» **EXERCISE OBJECTIVE**
Output the entries exactly as they appear. Pictures should not be included.

[Opening ENTRIES PROVIDED section]

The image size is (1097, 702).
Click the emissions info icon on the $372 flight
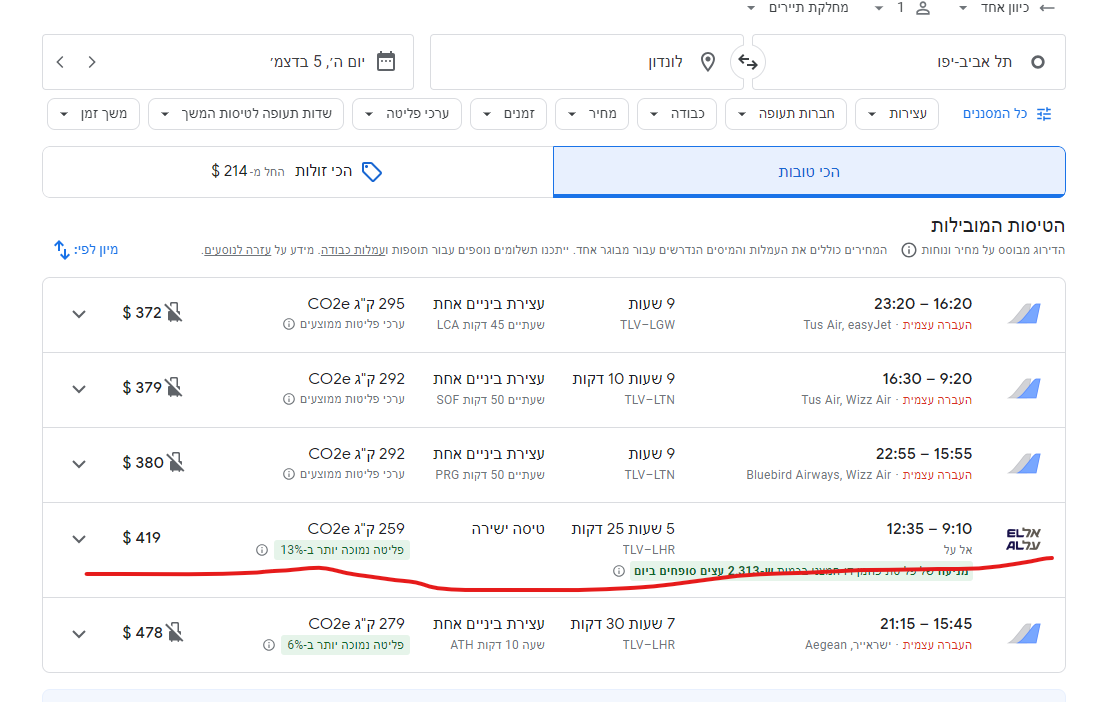(x=289, y=324)
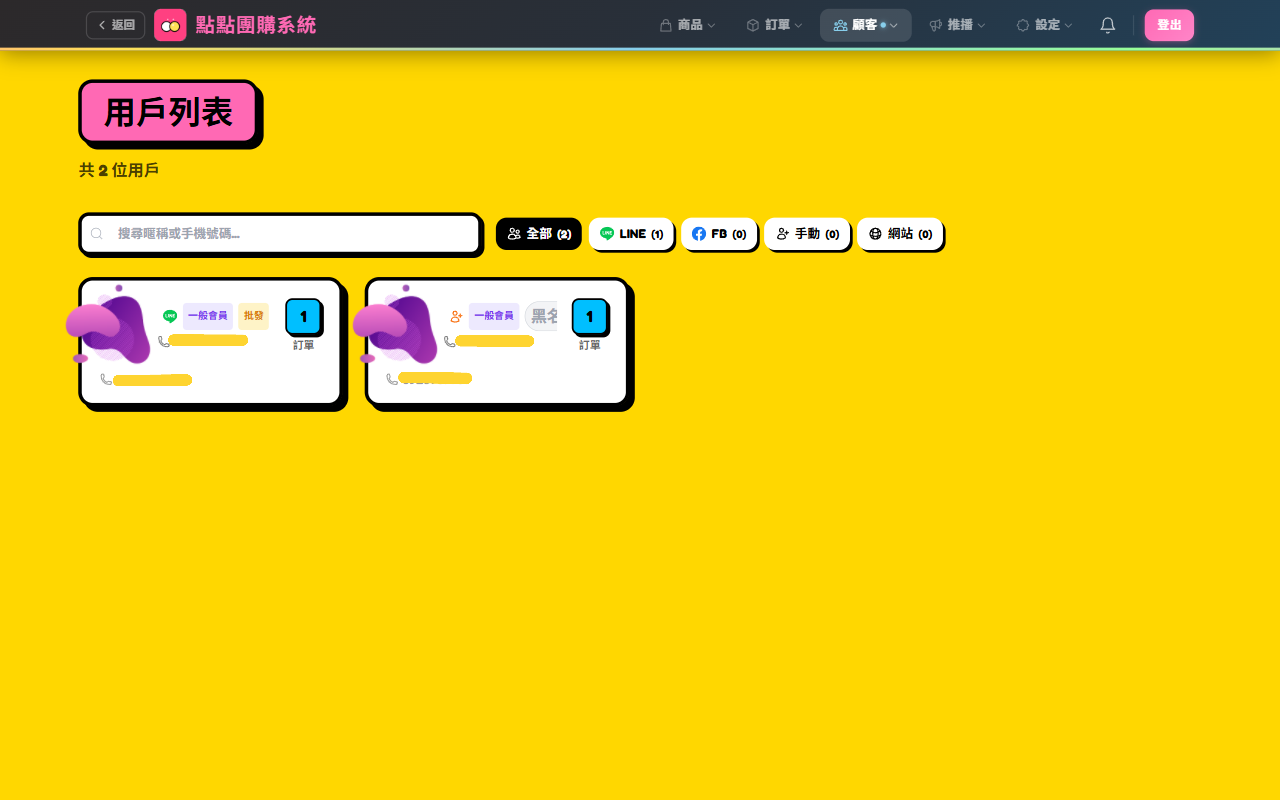The height and width of the screenshot is (800, 1280).
Task: Expand the 設定 dropdown menu
Action: click(1044, 25)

[Closing ENTRIES PROVIDED section]

» **RESPONSE**
The image size is (1097, 702).
Click the emissions info icon on the $372 flight
(x=289, y=324)
The height and width of the screenshot is (800, 1280).
Task: Expand the 設定 dropdown menu
Action: click(1044, 25)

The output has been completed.